* _Excerpted data_:
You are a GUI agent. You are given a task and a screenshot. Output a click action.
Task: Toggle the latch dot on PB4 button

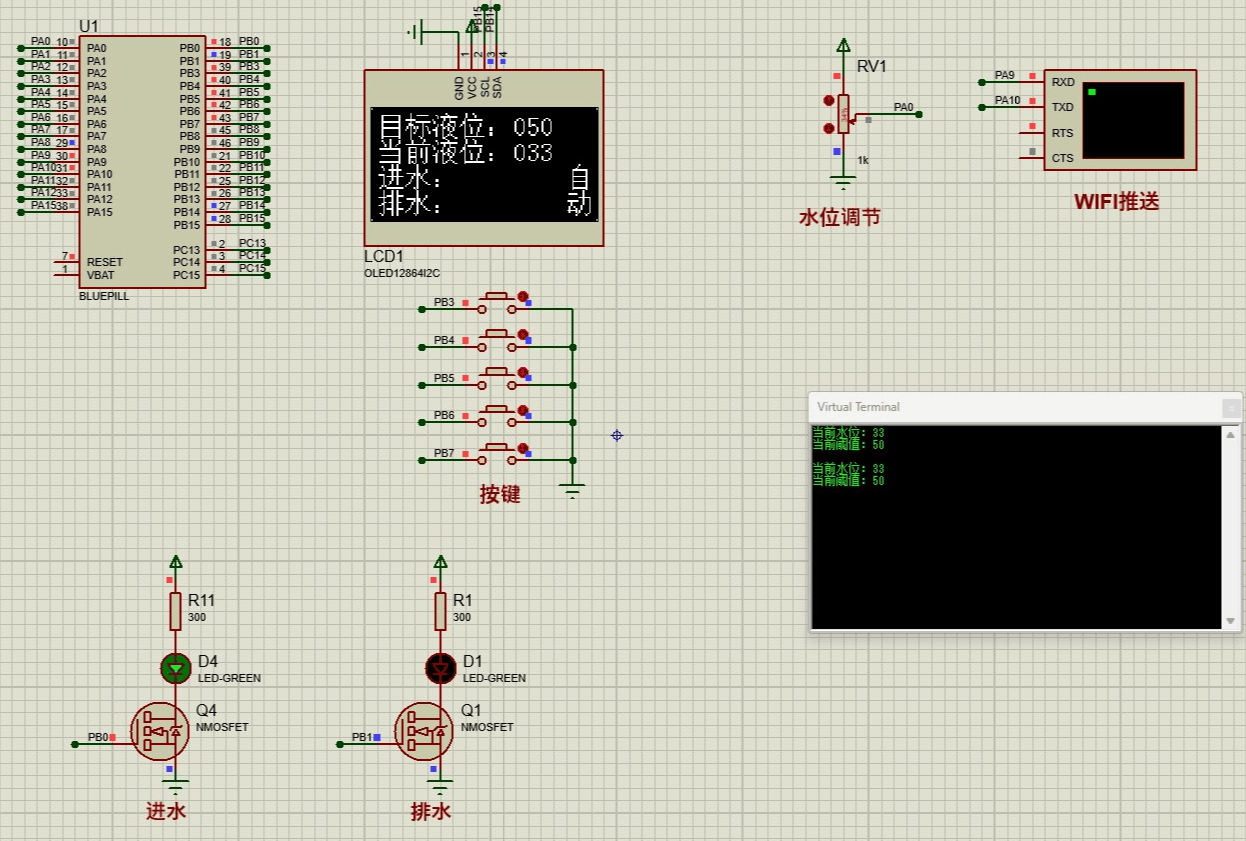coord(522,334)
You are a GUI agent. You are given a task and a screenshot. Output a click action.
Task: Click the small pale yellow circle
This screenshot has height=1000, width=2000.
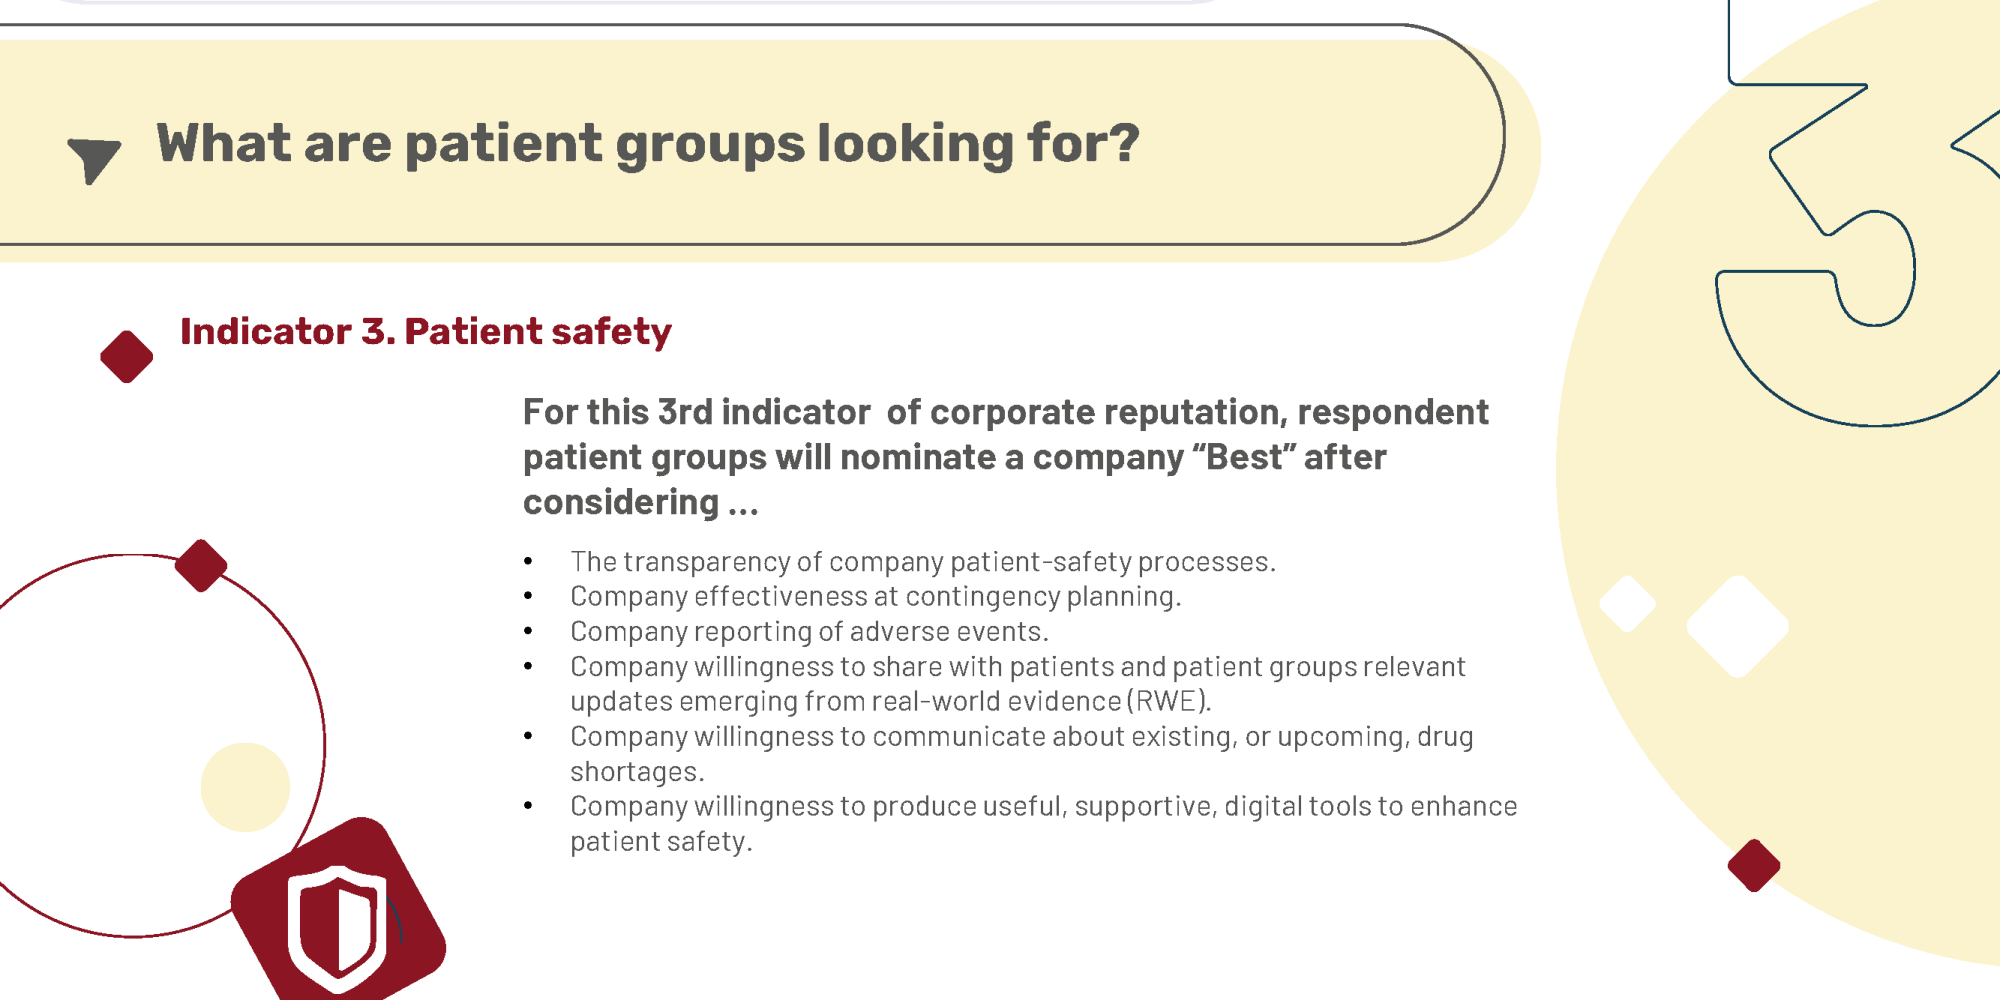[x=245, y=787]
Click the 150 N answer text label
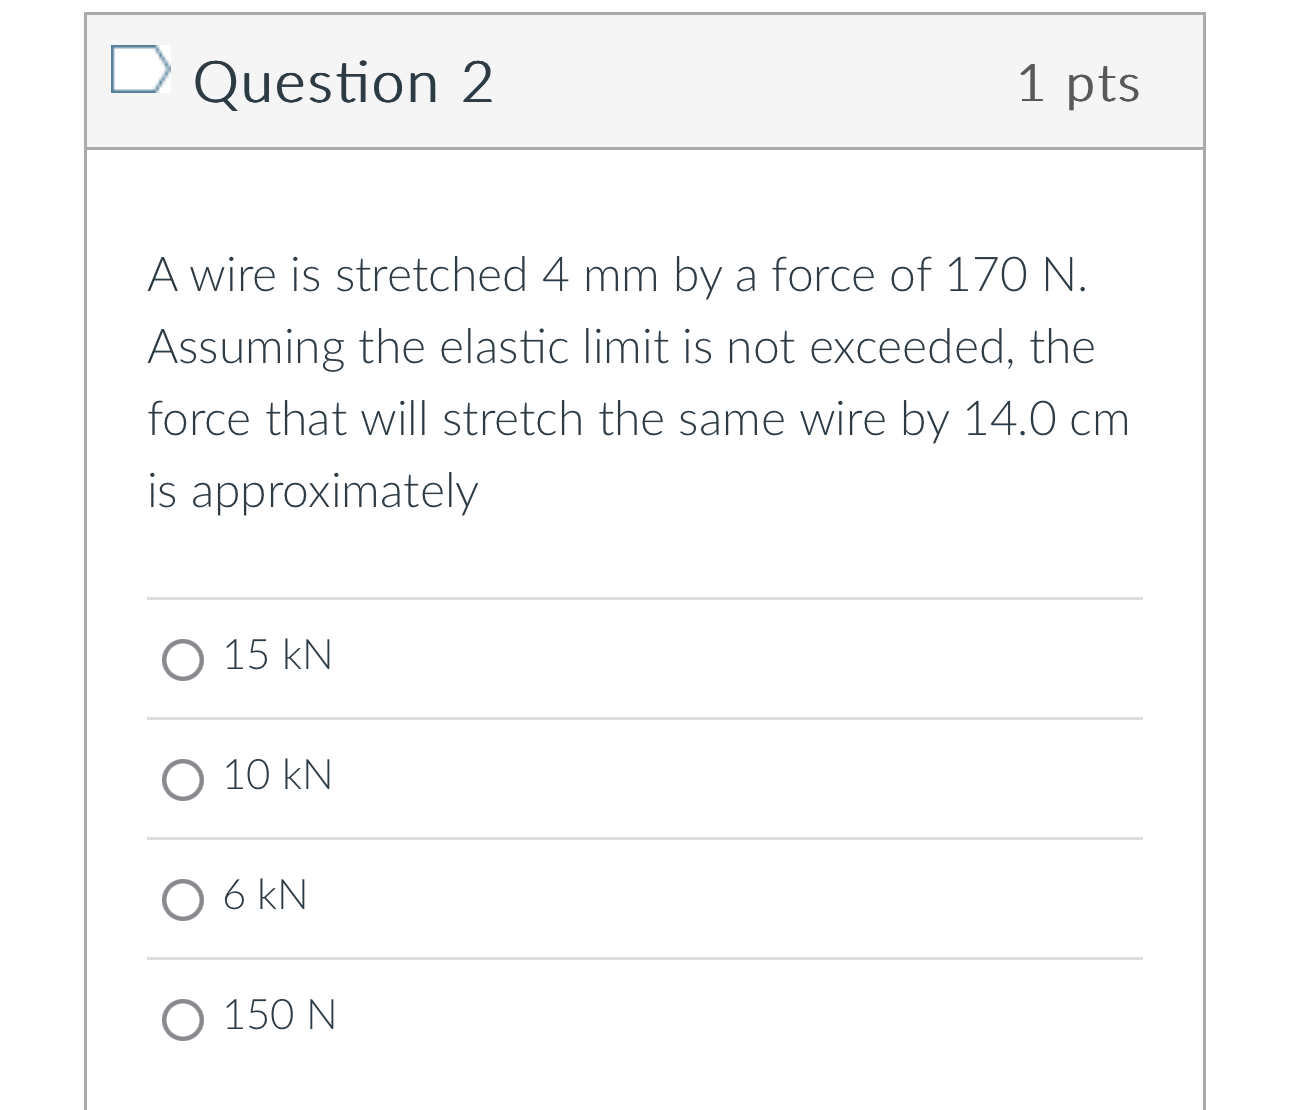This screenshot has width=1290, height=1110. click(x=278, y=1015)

* _What is being asked_: Which lines run from the one containing "Task: Click the small pale yellow circle" to the end of the entries above? Write them out exactly, leaving out every picture.

* _Result below_:
Task: Click the small pale yellow circle
This screenshot has height=1000, width=2000.
[x=245, y=787]
Click the 150 N answer text label
This screenshot has width=1290, height=1110. click(x=278, y=1015)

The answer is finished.